**Task prompt**: Reproduce the entries shown below only from the line with "Motorcycle Safety Foundation (451, 1598)" down to the line with "Sarung Tangan Biker (469, 2450)", keeping both end lines and copying each one exactly.

**Supplied material**:
════

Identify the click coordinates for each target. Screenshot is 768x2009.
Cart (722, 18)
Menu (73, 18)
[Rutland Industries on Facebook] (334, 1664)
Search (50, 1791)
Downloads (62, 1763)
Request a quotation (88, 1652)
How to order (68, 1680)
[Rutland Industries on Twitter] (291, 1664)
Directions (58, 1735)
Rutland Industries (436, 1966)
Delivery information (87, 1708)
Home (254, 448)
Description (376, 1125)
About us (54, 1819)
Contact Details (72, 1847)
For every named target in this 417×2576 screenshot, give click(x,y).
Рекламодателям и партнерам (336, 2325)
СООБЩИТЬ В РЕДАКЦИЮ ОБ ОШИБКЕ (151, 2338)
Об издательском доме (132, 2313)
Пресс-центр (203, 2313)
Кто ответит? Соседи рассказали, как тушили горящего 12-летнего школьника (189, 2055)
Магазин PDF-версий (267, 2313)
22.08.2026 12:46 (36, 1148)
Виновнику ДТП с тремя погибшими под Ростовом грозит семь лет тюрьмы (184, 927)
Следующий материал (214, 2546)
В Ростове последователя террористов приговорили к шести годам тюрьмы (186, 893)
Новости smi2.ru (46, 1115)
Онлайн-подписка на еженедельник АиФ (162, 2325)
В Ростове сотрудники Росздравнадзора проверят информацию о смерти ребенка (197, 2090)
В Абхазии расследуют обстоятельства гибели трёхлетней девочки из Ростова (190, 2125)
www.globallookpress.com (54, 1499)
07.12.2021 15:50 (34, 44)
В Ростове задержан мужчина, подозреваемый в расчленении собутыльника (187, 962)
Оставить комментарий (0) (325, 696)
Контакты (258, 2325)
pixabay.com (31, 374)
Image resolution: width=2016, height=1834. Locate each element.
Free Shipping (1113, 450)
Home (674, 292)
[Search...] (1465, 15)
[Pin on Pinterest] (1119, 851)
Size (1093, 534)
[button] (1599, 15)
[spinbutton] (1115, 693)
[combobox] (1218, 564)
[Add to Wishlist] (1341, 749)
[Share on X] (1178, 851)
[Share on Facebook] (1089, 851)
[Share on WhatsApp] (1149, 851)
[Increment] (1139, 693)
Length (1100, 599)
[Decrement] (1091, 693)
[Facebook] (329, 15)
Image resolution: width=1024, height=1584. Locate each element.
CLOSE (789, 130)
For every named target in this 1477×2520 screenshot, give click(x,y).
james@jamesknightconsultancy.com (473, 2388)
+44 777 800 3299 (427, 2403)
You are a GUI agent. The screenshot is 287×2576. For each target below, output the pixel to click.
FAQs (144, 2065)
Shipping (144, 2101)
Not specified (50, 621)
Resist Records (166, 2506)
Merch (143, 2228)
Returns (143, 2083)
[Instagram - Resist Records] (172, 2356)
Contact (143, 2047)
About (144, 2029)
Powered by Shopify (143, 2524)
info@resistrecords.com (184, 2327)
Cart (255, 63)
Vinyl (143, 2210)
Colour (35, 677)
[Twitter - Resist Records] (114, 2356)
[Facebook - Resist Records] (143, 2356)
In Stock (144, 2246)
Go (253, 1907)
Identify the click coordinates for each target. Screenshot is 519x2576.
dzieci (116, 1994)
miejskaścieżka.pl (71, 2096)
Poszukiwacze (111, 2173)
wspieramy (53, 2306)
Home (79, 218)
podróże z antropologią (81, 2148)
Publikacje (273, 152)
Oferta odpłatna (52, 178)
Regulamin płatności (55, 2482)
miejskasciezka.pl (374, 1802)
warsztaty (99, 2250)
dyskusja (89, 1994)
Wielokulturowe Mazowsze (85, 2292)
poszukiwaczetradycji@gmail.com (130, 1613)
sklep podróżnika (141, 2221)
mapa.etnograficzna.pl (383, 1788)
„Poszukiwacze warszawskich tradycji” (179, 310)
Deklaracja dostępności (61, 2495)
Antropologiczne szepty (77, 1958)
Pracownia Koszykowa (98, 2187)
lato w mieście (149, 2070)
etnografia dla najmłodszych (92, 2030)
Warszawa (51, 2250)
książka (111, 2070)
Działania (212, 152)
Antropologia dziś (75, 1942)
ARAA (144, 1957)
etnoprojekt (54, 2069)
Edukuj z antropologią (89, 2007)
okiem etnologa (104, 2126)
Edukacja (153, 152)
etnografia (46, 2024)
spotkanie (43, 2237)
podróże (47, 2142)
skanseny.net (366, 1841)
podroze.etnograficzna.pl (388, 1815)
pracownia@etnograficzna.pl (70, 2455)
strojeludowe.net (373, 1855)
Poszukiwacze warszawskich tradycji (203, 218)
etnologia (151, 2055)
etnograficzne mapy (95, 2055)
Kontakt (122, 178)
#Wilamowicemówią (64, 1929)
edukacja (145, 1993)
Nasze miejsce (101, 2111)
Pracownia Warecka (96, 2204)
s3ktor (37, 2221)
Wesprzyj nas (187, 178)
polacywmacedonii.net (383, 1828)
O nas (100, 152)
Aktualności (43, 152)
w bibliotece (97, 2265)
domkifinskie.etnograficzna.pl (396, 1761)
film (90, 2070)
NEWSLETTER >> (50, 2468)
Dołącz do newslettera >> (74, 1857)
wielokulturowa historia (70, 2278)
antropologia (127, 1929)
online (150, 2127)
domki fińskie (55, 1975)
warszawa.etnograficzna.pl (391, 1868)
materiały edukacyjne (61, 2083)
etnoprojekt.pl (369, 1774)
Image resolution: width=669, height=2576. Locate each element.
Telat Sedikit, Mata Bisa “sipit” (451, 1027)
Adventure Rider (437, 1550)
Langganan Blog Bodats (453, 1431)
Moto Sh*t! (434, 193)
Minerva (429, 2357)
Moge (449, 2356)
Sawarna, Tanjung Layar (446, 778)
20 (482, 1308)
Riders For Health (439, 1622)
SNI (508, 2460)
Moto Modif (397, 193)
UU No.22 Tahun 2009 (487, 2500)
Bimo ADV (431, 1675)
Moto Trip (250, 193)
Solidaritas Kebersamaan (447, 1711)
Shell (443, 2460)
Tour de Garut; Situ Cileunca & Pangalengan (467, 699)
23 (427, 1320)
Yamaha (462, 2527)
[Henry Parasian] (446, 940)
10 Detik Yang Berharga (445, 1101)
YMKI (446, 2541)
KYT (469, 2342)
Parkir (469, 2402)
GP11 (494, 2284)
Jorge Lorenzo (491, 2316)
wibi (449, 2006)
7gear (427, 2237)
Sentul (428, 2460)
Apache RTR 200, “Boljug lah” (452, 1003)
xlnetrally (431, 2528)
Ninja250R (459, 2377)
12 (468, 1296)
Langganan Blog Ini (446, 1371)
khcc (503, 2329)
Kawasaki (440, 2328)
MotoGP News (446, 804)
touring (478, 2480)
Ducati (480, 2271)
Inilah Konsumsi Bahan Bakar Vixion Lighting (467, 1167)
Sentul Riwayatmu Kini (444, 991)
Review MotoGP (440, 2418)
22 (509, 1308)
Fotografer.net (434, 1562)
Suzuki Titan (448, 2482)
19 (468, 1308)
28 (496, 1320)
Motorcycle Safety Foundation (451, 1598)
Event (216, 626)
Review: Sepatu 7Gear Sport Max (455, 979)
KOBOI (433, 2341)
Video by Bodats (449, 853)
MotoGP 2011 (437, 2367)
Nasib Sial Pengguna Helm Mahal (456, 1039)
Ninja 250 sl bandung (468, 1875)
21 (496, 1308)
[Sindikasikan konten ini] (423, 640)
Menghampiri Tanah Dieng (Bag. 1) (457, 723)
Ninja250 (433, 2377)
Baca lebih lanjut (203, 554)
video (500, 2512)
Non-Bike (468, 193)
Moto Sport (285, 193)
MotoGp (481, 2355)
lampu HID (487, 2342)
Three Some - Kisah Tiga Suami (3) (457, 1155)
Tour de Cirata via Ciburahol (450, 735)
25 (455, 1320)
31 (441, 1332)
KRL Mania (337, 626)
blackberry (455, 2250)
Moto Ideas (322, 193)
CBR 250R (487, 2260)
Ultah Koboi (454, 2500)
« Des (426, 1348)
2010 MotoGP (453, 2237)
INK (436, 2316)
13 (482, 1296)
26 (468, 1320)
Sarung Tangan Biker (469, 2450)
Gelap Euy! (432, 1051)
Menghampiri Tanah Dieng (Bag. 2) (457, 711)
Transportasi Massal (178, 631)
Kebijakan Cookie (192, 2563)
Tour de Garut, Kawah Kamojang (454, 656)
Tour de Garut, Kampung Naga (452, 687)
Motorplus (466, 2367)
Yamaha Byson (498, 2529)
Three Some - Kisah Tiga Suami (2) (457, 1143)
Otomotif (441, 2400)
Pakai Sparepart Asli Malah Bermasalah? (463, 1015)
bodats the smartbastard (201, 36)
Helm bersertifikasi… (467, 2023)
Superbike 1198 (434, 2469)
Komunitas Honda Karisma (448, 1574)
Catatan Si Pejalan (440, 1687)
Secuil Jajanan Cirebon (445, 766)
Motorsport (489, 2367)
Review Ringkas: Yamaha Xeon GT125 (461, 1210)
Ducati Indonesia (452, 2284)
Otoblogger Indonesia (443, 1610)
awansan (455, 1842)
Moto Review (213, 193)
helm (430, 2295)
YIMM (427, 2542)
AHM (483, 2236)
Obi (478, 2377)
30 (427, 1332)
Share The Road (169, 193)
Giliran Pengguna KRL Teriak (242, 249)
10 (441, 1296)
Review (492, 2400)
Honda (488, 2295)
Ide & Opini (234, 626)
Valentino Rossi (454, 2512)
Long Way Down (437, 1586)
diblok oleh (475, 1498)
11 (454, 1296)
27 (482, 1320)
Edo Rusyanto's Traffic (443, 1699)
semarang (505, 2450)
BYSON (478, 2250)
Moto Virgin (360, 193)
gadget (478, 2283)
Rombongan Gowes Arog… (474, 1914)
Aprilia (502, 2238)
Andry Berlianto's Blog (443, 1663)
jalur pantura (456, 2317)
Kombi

════

**The completed task**:
Motorcycle Safety Foundation (451, 1598)
Event (216, 626)
Review: Sepatu 7Gear Sport Max (455, 979)
KOBOI (433, 2341)
Video by Bodats (449, 853)
MotoGP 2011 (437, 2367)
Nasib Sial Pengguna Helm Mahal (456, 1039)
Ninja 250 sl bandung (468, 1875)
21 (496, 1308)
[Sindikasikan konten ini] (423, 640)
Menghampiri Tanah Dieng (Bag. 1) (457, 723)
Ninja250 (433, 2377)
Baca lebih lanjut (203, 554)
video (500, 2512)
Non-Bike (468, 193)
Moto Sport (285, 193)
MotoGp (481, 2355)
lampu HID (487, 2342)
Three Some - Kisah Tiga Suami (3) (457, 1155)
Tour de Cirata via Ciburahol (450, 735)
25 (455, 1320)
31 (441, 1332)
KRL Mania (337, 626)
blackberry (455, 2250)
Moto Ideas (322, 193)
CBR 250R (487, 2260)
Ultah Koboi (454, 2500)
« Des (426, 1348)
2010 MotoGP (453, 2237)
INK (436, 2316)
13 (482, 1296)
26 (468, 1320)
Sarung Tangan Biker (469, 2450)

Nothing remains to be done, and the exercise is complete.